Abstract

Electron cyclotron emission (ECE) at an oblique angle to the magnetic field provides a means of probing the electron distribution function both in energy and physical space through changes in and constraints on the relativistic electron cyclotron resonance condition. Diagnostics based on this Doppler shifted resonance are able to study a variety of electron distributions through changes in the location of the resonance in physical or energy space accomplished by changes in the viewing angle and frequency, and the magnetic field. For the case of observation across a changing magnetic field, such as across the tokamak midplane, the constraint on the resonance condition for real solutions to the dispersion relation can constrain the physical location of optically thin emission. A new Oblique ECE diagnostic was installed and operated on the PBX-M tokamak for the study of energetic electrons during lower hybrid current drive. It has a view 33° with respect to perpendicular in the tokamak midplane, receives second harmonic X-mode emission, and is constrained to receive single pass emission by SiC viewing dumps on the tokamak walls. Spatial localization of optically thin emission from superthermal electrons (50–100 keV) was obtained by observation of emission upshifted from a thermal cyclotron harmonic.
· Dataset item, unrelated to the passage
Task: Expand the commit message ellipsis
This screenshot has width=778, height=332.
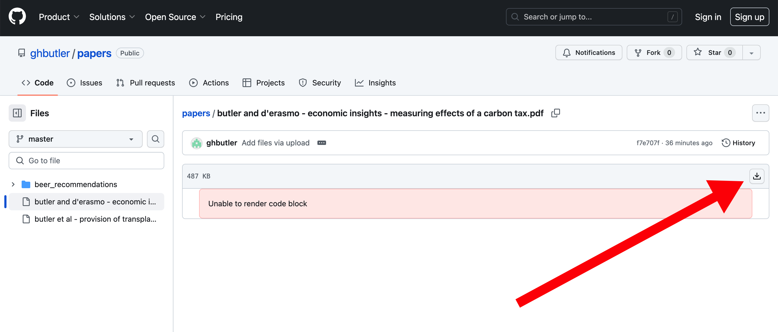Action: [x=321, y=143]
The localized measurements of the electron energy distribution and the superthermal density profile made by this diagnostic demonstrate its potential to study the spatial transport of energetic electrons on fast magnetohydrodynamic time scales or anomalous diffusion time scales. Oblique ECE can also be used to study electron distributions that may have a slight deviation from a Maxwellian by localizing the emission in energy space. In “near-Maxwellian” plasmas, the Doppler broadening of the resonance means that observed oblique ECE from optically thick harmonics will originate from electrons with energies near or slightly above the thermal energy [(1–2)vth for example, depending on the observation angle and spatial gradients]. This is different from observed perpendicular ECE from optically thick harmonics that originate from electrons below the thermal energy. Experiments are presently being performed on the Tore Supra tokamak with two oblique views of ECE in equal and opposite toroidal directions (approximately 25° with respect to perpendicular) using two Michelson interferometers capable of observing second and third harmonic emission in X mode.